Texto extraído:
────────

Todo esto se revela evidente en la fácil transformación de la clase burocrática de la URSS en clase capitalista de los nuevos estados resultantes tras el colapso económico del bloque del Este. La evolución de China hasta convertirse en agente integrado en el capitalismo mundial (a despecho de su estructura política de partido único) es evidencia de lo mismo: la reconversión en clase burguesa de las élites estatistas.

 

En este manifiesto germinal de las revoluciones de los partidos comunistas están ya las bases de construcción de estados totalitarios explotadores: la intelectualidad burguesa, con sus valores burgueses, el desarrollismo capitalista, y el autoritarismo de la vanguardia proletaria. Y sus consecuencias: explotación, pérdida de libertad y aniquilación de toda forma popular de expresión, de valores, de producción y de vida, hasta llegar, a la luz de la experiencia histórica, a los crímenes abominables y a los exterminios masivos. Así, una ideología pretendidamente emancipadora del pueblo entroniza una cosmovisión elitista, jerárquica y antipopular y de hecho culmina y profundiza su sometimiento y aniquilación como pueblo.

 

 

La China comunista al asalto del mundo

 

La “República Popular de China” es el último gran hijuelo de la ideología marxista. Para desarrollar su afán de dominio universalista tiene muchas bazas a su favor: un régimen de partido único; un poder centralizado sobre 1500 millones de personas; un capitalismo despiadado sobre su población y sobre los recursos naturales; y un poder con pocos escrúpulos morales para ampliarse y profundizarse. De resultas, una economía en crecimiento constante y el predominio en producción y comercio de manufacturas. En este siglo XXI la competencia comercial y política se va decantando a su favor frente al imperio hegemónico de Occidente. El Capital financiero internacional, que ambiciona triturar el mundo, se pirra por los imperios poderosos; y el Estado chino es una máquina estupenda de picar carne.

 

Pero la ambición de hegemonía mundial tiene sus obstáculos. Sabido es que un dominio duradero se asienta sobre la miseria y la indignidad, pero también sobre la superestructura ideológica y cultural. En esto China tiene un hándicap. Muchos aspectos de la cultura china (desde la estética y la música hasta las costumbres) son difícilmente adoptables para la mentalidad occidental.

────────

Tareas del ejercicio:
1. Responde estas preguntas sobre el fragmento acerca de la China comunista:
(a) ¿En qué se transformó la clase burocrática de la URSS tras el colapso económico del bloque del Este?
(b) ¿Sobre cuántas personas ejerce su poder centralizado la "República Popular de China"?
(c) ¿Qué aspectos de la cultura china se señalan como difícilmente adoptables para la mentalidad occidental?
2. Retoma, por favor, el fragmento acerca de la China comunista y continúalo a partir de su última oración.

Datos extraídos:
────────

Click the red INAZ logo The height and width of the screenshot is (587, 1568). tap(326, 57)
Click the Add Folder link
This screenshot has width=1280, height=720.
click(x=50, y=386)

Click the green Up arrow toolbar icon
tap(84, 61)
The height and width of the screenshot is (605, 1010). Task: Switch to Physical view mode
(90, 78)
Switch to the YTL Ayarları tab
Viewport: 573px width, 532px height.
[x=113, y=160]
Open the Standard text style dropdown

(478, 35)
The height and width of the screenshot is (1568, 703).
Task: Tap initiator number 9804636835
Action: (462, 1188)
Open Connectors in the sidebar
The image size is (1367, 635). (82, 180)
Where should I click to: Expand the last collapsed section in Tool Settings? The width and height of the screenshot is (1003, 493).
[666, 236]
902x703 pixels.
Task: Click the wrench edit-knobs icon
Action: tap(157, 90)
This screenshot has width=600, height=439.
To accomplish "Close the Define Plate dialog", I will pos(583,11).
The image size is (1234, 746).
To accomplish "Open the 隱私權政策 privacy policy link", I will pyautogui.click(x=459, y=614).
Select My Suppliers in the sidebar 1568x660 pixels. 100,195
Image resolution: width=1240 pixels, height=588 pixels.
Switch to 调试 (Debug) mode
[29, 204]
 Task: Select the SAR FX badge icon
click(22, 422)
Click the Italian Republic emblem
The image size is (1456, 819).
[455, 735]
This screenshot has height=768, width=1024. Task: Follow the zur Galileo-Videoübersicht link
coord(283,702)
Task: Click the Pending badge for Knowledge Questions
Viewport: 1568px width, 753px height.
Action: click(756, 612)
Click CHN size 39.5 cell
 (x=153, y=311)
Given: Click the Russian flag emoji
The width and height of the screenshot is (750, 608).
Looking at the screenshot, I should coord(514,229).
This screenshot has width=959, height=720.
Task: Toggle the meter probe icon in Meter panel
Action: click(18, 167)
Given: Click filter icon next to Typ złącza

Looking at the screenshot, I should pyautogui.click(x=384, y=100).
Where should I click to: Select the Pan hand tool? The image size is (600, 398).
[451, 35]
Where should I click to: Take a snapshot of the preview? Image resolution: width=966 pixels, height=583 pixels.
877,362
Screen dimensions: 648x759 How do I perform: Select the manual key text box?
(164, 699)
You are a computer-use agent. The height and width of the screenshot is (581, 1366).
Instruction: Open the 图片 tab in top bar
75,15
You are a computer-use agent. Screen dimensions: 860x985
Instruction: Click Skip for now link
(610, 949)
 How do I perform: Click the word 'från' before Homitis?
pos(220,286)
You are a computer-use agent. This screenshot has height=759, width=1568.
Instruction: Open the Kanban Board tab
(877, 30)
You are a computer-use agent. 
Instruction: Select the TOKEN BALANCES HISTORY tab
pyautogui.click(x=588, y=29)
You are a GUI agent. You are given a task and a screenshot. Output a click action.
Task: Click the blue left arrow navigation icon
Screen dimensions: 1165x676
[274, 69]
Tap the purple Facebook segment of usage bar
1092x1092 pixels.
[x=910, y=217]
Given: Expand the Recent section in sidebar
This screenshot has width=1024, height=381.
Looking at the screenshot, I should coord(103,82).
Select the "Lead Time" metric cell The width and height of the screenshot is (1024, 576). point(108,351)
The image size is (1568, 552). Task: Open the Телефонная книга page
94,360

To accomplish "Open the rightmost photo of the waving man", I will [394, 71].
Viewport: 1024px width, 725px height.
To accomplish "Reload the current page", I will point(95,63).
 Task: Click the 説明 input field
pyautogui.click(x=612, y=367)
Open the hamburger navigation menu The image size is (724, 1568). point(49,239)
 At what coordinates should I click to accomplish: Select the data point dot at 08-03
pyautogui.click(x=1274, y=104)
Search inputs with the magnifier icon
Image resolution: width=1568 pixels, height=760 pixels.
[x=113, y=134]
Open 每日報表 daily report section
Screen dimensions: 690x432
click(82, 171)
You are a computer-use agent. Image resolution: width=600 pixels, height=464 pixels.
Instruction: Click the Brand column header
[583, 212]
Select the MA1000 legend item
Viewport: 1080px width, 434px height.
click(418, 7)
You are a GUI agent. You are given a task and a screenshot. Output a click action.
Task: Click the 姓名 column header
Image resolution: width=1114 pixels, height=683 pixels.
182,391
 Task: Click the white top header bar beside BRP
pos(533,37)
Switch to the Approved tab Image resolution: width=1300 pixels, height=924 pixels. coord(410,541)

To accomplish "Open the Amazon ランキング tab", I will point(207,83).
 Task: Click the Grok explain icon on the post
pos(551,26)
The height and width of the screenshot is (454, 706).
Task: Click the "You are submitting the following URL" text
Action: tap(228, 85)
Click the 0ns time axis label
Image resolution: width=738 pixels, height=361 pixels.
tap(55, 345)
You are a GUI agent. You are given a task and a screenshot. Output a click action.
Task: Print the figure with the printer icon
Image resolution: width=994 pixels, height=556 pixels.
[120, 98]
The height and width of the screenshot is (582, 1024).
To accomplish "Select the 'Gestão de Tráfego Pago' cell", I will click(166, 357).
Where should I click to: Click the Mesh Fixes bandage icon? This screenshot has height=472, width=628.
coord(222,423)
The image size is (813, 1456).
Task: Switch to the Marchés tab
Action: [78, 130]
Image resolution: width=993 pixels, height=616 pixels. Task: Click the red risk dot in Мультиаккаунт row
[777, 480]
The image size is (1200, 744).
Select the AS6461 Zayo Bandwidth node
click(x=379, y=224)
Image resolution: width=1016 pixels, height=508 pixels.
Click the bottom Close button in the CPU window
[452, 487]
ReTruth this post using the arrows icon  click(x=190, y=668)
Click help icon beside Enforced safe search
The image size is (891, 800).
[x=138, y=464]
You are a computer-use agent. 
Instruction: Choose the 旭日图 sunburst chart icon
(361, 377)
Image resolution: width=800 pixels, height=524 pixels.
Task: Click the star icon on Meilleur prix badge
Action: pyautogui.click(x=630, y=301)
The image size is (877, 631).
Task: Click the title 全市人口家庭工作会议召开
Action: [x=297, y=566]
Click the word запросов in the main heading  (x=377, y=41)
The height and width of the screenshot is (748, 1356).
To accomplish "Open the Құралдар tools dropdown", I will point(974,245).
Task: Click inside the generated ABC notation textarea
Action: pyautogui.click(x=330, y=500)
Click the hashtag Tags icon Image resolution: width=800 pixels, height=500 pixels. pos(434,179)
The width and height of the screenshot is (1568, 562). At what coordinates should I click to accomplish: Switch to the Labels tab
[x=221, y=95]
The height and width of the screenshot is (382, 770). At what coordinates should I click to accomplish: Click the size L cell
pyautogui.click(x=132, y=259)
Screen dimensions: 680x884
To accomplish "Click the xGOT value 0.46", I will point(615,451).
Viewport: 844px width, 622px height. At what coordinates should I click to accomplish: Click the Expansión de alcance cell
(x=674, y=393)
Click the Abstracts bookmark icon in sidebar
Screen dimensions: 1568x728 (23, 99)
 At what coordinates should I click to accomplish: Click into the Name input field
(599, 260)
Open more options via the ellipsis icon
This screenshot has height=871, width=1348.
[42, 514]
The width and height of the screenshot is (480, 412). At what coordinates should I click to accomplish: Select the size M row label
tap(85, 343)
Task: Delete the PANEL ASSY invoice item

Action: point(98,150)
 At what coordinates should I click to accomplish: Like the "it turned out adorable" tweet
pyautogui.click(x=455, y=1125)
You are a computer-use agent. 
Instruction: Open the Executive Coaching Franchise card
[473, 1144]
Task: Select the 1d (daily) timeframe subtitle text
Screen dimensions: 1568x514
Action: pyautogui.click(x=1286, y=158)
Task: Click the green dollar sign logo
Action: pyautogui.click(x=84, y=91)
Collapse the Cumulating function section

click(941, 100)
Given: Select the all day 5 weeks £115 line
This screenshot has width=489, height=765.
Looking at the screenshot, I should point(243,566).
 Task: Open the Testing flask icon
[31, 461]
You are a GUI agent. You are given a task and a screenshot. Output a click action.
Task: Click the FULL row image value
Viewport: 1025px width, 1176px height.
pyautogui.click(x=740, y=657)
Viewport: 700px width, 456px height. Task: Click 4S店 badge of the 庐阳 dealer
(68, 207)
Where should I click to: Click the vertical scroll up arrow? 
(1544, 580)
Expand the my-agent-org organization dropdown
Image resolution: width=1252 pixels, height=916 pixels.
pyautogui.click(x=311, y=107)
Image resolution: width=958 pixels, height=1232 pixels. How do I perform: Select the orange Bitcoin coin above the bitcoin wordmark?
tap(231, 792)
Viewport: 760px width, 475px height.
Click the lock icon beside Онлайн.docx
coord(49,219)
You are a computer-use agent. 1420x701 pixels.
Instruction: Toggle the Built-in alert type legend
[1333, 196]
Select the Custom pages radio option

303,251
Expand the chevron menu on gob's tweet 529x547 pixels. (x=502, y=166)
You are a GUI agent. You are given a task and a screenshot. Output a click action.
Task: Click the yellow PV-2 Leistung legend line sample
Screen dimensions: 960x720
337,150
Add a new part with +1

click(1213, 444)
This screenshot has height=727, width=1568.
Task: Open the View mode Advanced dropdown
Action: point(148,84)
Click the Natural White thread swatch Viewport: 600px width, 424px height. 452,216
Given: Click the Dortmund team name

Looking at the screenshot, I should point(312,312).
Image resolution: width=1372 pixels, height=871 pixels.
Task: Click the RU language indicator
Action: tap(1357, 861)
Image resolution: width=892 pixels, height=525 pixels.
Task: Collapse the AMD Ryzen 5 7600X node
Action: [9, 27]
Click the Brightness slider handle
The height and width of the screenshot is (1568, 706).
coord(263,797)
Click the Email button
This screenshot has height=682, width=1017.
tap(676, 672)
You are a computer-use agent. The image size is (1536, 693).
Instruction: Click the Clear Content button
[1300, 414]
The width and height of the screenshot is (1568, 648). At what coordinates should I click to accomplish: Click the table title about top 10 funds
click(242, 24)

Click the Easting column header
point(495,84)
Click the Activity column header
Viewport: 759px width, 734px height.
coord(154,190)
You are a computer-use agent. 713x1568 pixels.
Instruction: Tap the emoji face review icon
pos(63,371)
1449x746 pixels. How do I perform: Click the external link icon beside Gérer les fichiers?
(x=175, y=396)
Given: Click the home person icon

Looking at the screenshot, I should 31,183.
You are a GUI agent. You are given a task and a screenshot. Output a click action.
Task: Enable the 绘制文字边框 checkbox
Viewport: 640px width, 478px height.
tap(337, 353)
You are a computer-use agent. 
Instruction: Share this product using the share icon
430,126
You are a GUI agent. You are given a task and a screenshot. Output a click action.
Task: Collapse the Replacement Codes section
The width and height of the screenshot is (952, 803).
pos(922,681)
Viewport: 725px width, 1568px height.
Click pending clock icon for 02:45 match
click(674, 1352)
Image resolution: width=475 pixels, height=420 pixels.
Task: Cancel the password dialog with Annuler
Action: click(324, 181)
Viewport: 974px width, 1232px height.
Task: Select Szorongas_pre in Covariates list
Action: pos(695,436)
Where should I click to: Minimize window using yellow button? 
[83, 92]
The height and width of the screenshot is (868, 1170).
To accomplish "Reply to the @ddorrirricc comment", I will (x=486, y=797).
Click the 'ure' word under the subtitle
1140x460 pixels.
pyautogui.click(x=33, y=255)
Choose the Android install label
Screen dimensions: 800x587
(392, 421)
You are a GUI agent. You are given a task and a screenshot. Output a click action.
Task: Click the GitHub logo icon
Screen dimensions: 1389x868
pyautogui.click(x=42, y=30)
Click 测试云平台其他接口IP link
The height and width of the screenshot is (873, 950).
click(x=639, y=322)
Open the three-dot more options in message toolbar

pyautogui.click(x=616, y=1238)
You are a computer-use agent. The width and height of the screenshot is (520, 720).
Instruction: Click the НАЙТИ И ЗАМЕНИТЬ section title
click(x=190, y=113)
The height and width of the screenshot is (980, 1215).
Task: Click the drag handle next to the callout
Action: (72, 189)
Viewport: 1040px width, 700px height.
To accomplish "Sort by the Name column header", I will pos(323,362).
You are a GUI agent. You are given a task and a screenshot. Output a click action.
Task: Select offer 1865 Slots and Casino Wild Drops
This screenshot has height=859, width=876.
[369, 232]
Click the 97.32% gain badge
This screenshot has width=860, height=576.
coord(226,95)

────────

Tareas resueltas:
1.
(a) En clase capitalista de los nuevos estados resultantes.
(b) Sobre 1500 millones de personas.
(c) Desde la estética y la música hasta las costumbres.

2.
Pero también en este campo tiene sus simpatizantes o incluso aliados. Para los comunistas de aquí tiene todavía pátina y nombre de comunista. Son los que denuncian agriamente los desmanes del tío Sam, pero callan ante los del Estado chino, como silenciaron y justificaron los del régimen soviético. Mantienen la idea de que un régimen comunista, con todos sus defectos históricos, está basado en la justicia y en las buenas intenciones. No pueden, porque no quieren, ver que su corpus ideológico estatolátrico está contra y a espaldas del pueblo, al cual no otorgan ningún papel relevante en la vida pública.

 

Como el liberalismo, o como el globalismo, todos los -ismos son antipopulares. Pero es pertinente ocuparnos de esta simpatía por el modelo chino porque China se está poniendo de moda. Y más que se va a poner en los próximos tiempos. Igual que durante décadas nos impregnamos gracias a Hollywood de todos los detalles de la vida estadounidense, ya vamos viendo por aquí cada vez más filmes chinos. Y veremos en aumento la cooperación en los negocios; y estrellas del fútbol fichando por equipos chinos; y embajadas catalanas en Pekín. Si logran los objetivos declarados por los jerarcas chinos, todo apunta a que en un futuro próximo vamos a comer rollitos de primavera hasta hartarnos.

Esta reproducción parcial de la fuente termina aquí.